— Begin Provided information —
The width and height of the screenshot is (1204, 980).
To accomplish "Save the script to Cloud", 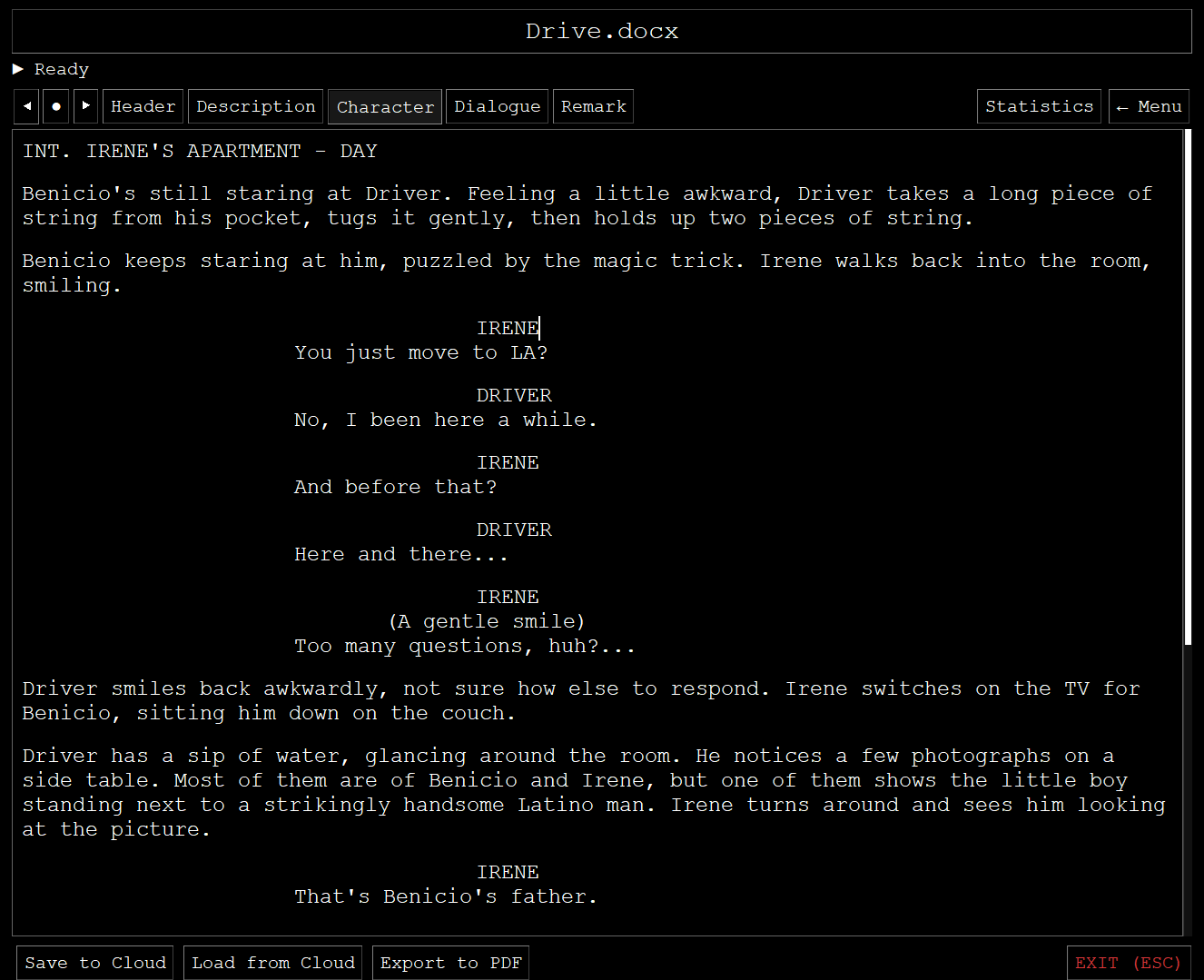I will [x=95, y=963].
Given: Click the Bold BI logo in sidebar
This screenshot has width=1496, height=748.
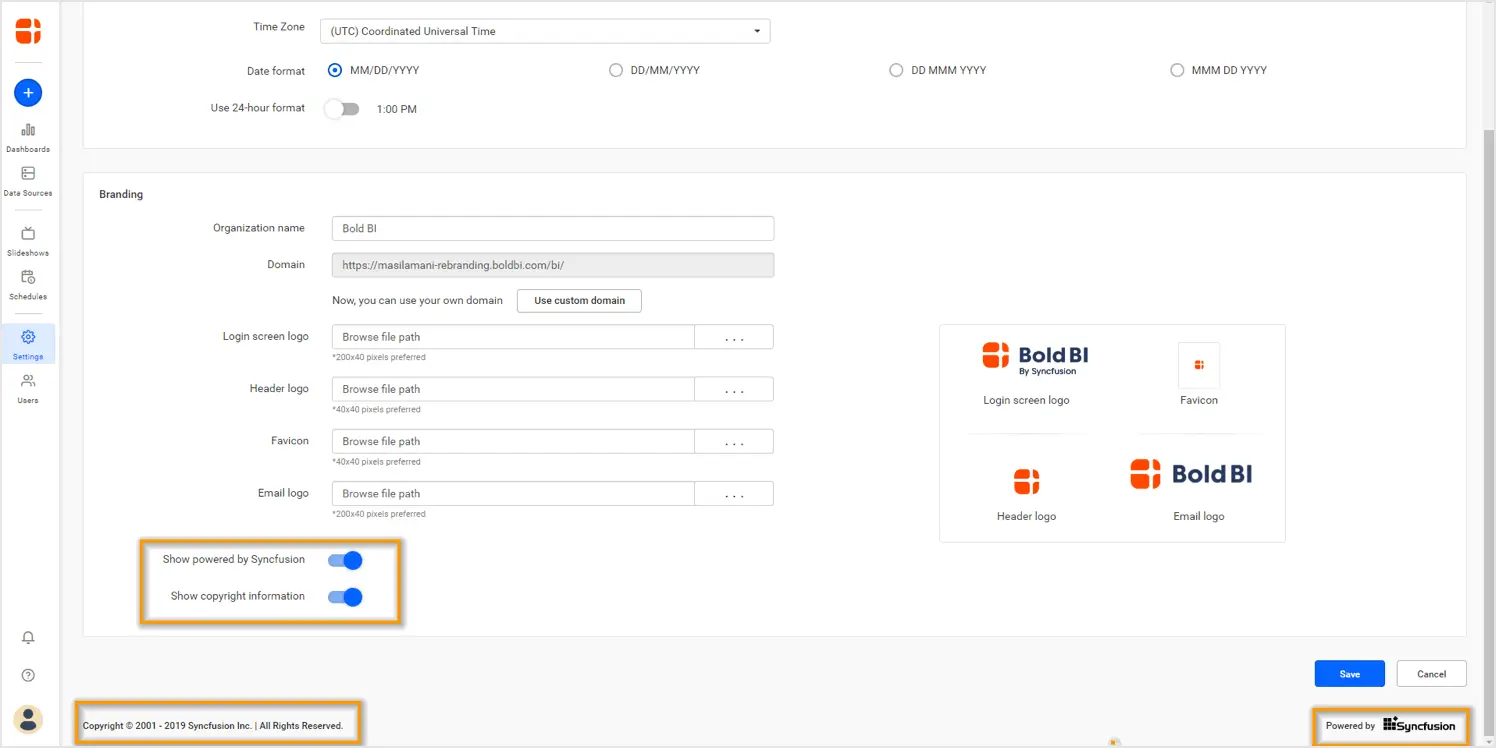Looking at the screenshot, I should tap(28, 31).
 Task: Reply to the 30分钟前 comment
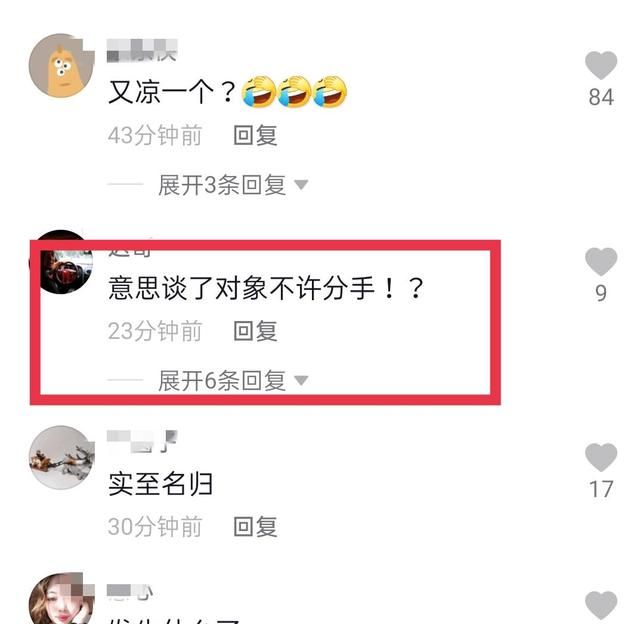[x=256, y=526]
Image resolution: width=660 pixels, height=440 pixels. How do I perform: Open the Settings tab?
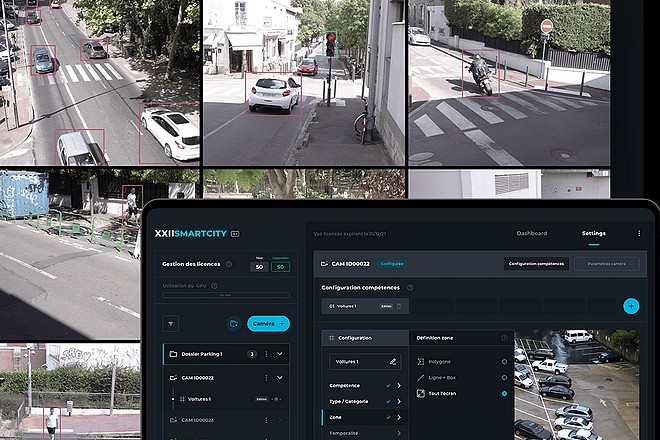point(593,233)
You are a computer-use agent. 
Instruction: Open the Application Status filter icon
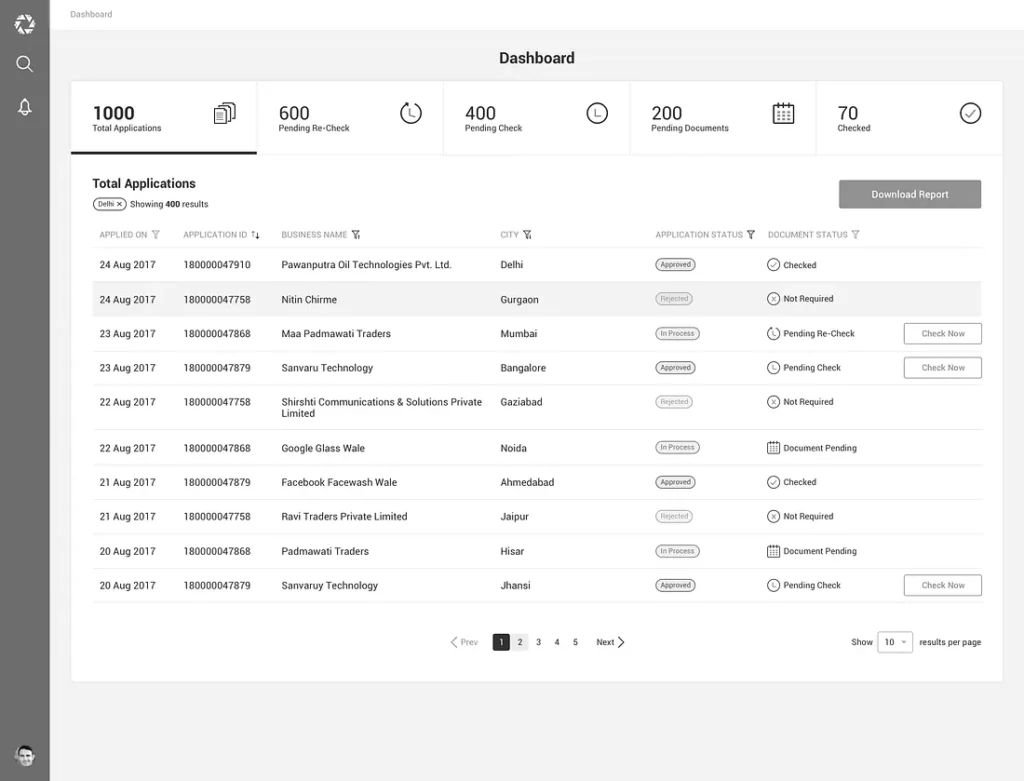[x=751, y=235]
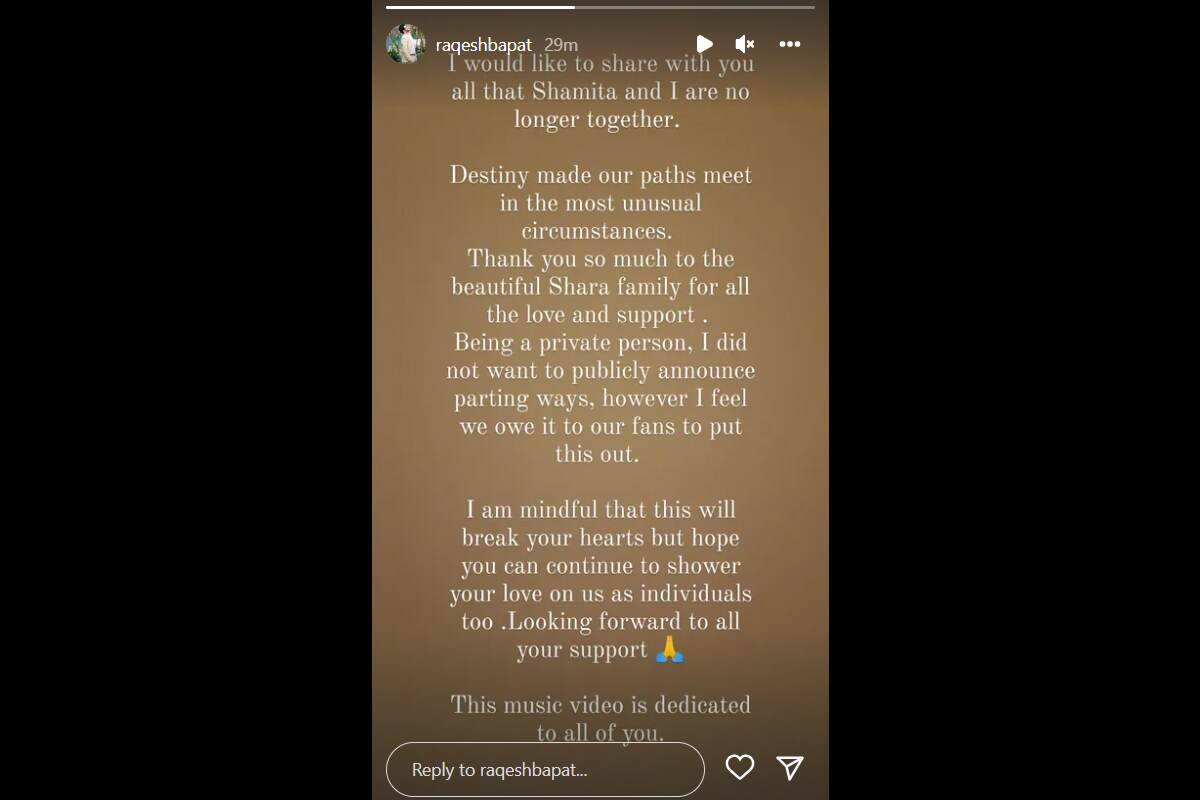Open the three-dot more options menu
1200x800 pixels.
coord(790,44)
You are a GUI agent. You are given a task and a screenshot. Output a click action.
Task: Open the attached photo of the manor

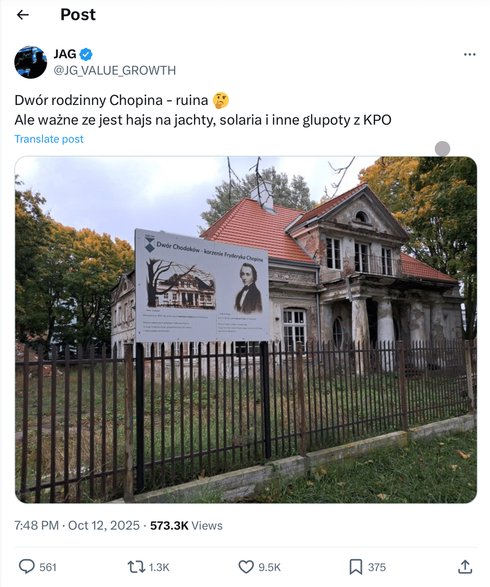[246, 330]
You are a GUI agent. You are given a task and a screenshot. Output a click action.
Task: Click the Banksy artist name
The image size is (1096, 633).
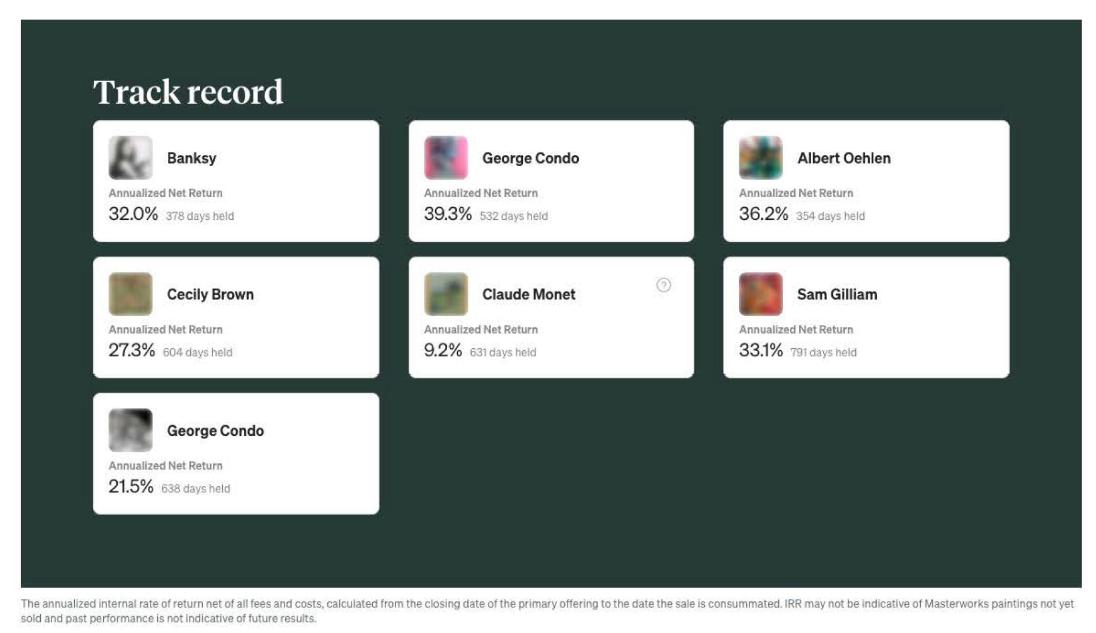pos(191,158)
— End Provided information —
Written instruction: Update the data from the line holding "Given: Click the Bold BI logo in sidebar" through the end, both included, swapping "GUI agent" for "screen agent" and changing nothing else. Leave the pictures out.

The answer:
Given: Click the Bold BI logo in sidebar
This screenshot has width=1496, height=748.
Looking at the screenshot, I should tap(28, 31).
 Task: Reply to the 30分钟前 comment
[x=256, y=526]
Image resolution: width=660 pixels, height=440 pixels. How do I perform: Open the Settings tab?
point(593,233)
You are a computer-use agent. 
Instruction: Open the Application Status filter icon
[x=751, y=235]
Open the three-dot more options menu
1200x800 pixels.
coord(790,44)
You are a screen agent. You are given a task and a screenshot. Output a click action.
Task: Open the attached photo of the manor

[246, 330]
You are a screen agent. You are given a task and a screenshot. Output a click action.
Task: Click the Banksy artist name
The image size is (1096, 633).
pos(191,158)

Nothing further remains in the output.